Referring to FIG. 12, a method (or process) 550 is shown. The method 550 may generate reports in response to audio analysis. The method 550 generally comprises a step (or state) 552, a step (or state) 554, a decision step (or state) 556, a step (or state) 558, a step (or state) 560, a step (or state) 562, a step (or state) 564, a decision step (or state) 566, a step (or state) 568, a step (or state) 570, a step (or state) 572, and a step (or state) 574.


The step 552 may start the method 550. In the step 554, the microphones (or arrays of microphones) 102a-102n may capture audio (e.g., the audio input signals SP_A-SP_N). The captured audio signal AUD may be provided to the transmitters 104a-104n. Next, the method 550 may move to the decision step 556.


In the decision step 556, the transmitters 104a-104n may determine whether the gateway device 106 is available. If the gateway device 106 is available, the method 550 may move to the step 558. In the step 558, the transmitters 104a-104n may transmit the audio signal AUD′ to the gateway device 106. In the step 560, the processor 122 of the gateway device 106 may perform pre-processing on the audio. Next, the method 550 may move to the step 562. In the decision step 556, if the gateway device 106 is not available, then the method 550 may move to the step 562.


In the step 562, the transmitters 104a-104n and/or the gateway device 106 may generate the audio stream ASTREAM from the captured audio AUD. Next, in the step 564, the transmitters 104a-104n and/or the gateway device 106 may transmit the audio stream ASTREAM to the servers 108a-108n. In one example, if the gateway device 106 is implemented, then the signal ASTREAM may comprise the pre-processed audio. In another example, if there is no gateway device 106, the transmitters 104a-104n may communicate with the servers 108a-108n (or communicate to the router 54 to enable communication with the servers 108a-108n) to transmit the signal ASTREAM. Next, the method 550 may move to the decision step 566.


In the decision step 566, the processor 130 of the servers 108a-108n may determine whether the audio stream ASTREAM has already been pre-processed. For example, the audio stream ASTREAM may be pre-processed when transmitted by the gateway device 106. If the audio stream ASTREAM has not been pre-processed, then the method 550 may move to the step 568. In the step 568, the processor 130 of the servers 108a-108n may perform the pre-processing of the audio stream ASTREAM. Next, the method 550 may move to the step 570. In the decision step 566, if the audio has not been pre-processed, then the method 550 may move to the step 570.

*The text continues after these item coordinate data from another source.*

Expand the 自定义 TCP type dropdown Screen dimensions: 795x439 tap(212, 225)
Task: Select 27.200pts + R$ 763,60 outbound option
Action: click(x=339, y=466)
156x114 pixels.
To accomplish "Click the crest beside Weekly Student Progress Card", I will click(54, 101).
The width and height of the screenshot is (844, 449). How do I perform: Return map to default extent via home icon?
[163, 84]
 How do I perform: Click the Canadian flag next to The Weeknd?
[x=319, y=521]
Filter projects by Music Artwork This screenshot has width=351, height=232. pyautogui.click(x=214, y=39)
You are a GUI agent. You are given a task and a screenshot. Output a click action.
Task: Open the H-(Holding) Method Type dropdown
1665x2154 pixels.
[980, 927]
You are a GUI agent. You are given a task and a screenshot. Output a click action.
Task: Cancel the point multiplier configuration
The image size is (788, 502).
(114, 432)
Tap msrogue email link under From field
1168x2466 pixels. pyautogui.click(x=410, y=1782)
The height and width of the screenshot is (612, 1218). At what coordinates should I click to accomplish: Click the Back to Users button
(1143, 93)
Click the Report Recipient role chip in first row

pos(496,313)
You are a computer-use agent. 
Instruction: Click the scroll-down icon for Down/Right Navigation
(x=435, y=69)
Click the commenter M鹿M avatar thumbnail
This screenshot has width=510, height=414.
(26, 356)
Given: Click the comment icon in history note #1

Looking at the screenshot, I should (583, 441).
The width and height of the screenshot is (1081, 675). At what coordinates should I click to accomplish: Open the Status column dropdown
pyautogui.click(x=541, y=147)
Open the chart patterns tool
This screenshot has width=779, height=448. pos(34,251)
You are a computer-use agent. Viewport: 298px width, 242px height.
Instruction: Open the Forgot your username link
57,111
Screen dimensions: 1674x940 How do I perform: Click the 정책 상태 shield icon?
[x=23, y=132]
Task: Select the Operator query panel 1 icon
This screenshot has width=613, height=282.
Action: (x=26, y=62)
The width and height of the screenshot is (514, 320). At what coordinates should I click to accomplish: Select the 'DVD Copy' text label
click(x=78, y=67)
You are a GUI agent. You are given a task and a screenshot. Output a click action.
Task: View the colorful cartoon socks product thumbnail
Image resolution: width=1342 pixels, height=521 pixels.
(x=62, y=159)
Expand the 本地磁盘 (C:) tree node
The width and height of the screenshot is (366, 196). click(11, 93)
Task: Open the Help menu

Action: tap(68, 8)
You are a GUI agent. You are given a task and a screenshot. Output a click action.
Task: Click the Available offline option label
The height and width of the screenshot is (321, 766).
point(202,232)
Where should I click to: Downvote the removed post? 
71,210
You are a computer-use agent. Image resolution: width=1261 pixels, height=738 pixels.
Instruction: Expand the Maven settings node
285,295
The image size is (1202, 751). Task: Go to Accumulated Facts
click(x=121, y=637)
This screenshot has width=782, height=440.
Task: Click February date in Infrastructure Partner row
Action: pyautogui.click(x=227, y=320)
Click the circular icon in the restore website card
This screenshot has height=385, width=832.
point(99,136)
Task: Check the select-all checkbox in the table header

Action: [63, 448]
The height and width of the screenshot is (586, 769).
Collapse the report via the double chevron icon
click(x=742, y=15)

In the step 570, the audio processing engine 140 may analyze the audio stream ASTREAM. The audio processing engine 140 may operate on the audio stream ASTREAM using the various modules (e.g., the text-to-speech engine 252, the diarization engine 254, the voice recognition engine 256, the keyword detection engine 302, the sentiment analysis engine 304, etc.) in any order. Next, in the step 572, the audio processing engine 140 may generate the curated reports 144 in response to the analysis performed on the audio stream ASTREAM. Next, the method 550 may move to the step 574. The step 574 may end the method 550.


The method 550 may represent a general overview of the end-to-end process implemented by the system 100. Generally, the system 100 may be configured to capture audio, transmit the captured audio to the servers 108a-108n, pre-process the captured audio (e.g., remove noise). The pre-processing of the audio may be performed before or after transmission to the servers 108a-108n. The system 100 may perform analysis on the audio stream (e.g., transcription, diarization, voice recognition, segmentation into conversations, etc.) to generate metrics. The order of the types of analysis performed may be varied. The system 100 may collect metrics based on the analysis (e.g., determine the start of conversations, duration of the average conversation, an idle time, etc.). The system 100 may scan for known keywords and/or key phrases, analyze sentiments, analyze conversation flow, compare the audio to known scripts and measure deviations, etc. The results of the analysis may be made available for an end-user to view. In an example, the results may be presented as a curated report to present the results in a visually-compelling way.


The system 100 may operate without any pre-processing on the gateway device 106 (e.g., the gateway device 106 may be optional). In some embodiments, the gateway device 106 may be embedded into the transmitter devices 104a-104n and/or the input devices 102a-102n. For example, the transmitter 104a and the gateway device 106 may be integrated into a single piece of hardware.


Referring to FIG. 13, a method (or process) 600 is shown. The method 600 may perform audio analysis. The method 600 generally comprises a step (or state) 602, a step (or state) 604, a step (or state) 606, a step (or state) 608, a step (or state) 610, a decision step (or state) 612, a decision step (or state) 614, a step (or state) 616, a step (or state) 618, a step (or state) 620, a step (or state) 622, a step (or state) 624, a step (or state) 626, and a step (or state) 628.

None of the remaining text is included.